Application Disaster Recovery - Well-Architected Framework

"Active-active deployment" is an advanced form of "application disaster recovery" technology, which refers to the establishment of a production system in the same city or different data centers that corresponds to a portion or all of the local production system, and all applications in the data centers provide services simultaneously. When a disaster occurs, the active-active system can switch business traffic within minutes, and users may not even feel the occurrence of the disaster. "Local active-active architecture" and "remote active-active architecture" (code-named "unitization") are typical implementation technologies for active-active applications.

Advantages of Active-active Deployment

Minute-level RTO (Recovery Time Objective): Fast recovery time, with an average recovery time within 30 seconds for Alibaba internal service systems and an average recovery time of 1 minute for external customer service systems.
Optimal resource utilization: There is no idle resource, and resources in multiple data centers can be fully utilized to avoid resource waste.
High success rate of switching: Depending on mature active-active technology architecture and visual operation and maintenance platform, compared to the existing disaster recovery architecture, the success rate of switching is higher. The success rate of thousands of switches per year within Alibaba is over 99.9%.
Precise traffic control: Active-active deployment supports fine-grained traffic control from top to bottom, allowing specific business traffic to be directed to the corresponding data center. Enterprises can use this advantage to implement features such as full-domain gray release and key traffic protection.

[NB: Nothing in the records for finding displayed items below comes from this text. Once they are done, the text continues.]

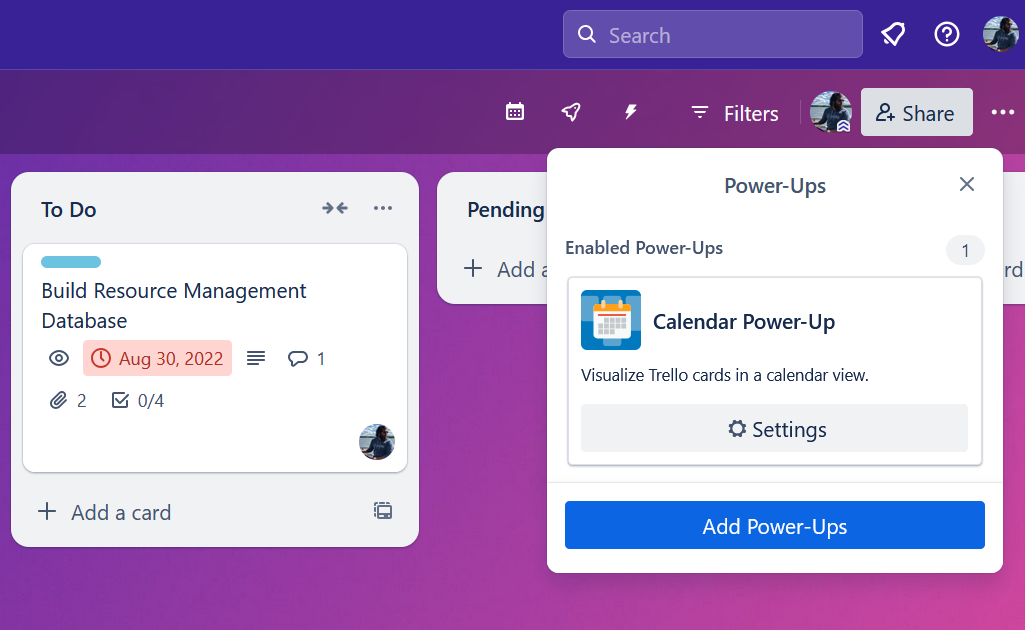
Task: Collapse the To Do list with the arrows icon
Action: pyautogui.click(x=335, y=208)
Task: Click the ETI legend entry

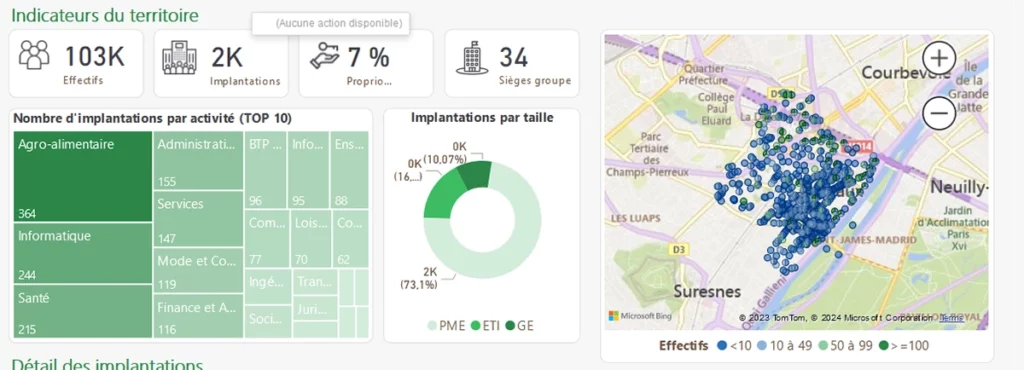Action: click(485, 326)
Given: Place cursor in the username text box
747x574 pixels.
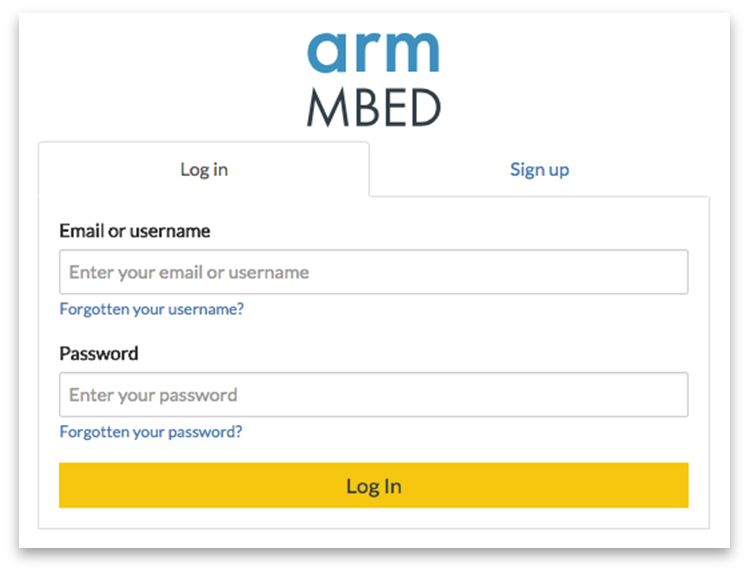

Design Principles for Active-active Deployment

Active-active deployment is a universal active-active architecture solution that supports cross-region and cross-platform deployment. The standard architecture of active-active deployment needs to meet the following four design standards:

Business Flow Active (BFA): The ultimate presentation of active-active deployment is the business flow, and the active-active disaster recovery system has the ability to finely allocate production traffic based on business characteristics.
Local Region Active (LRA): Applications are the smallest service set of distributed systems. When the primary center enters the disaster recovery state, it should have the ability to switch the entire or partial application globally.
Ultra Distance Active (UDA): In the case of extreme long-distance (distance between data centers exceeding 300 kilometers), the business system can still have good accessibility. The RTO and RPO are within minutes when entering the disaster recovery state.
Hybrid Cloud Active (HCA): Shield the details of disaster recovery for the business and provide a unified active-active programming paradigm. Maintain compatibility with cloud platform technologies in support of active-active scenarios in different deployment modes such as public cloud, private cloud, hosted private cloud, and edge computing nodes.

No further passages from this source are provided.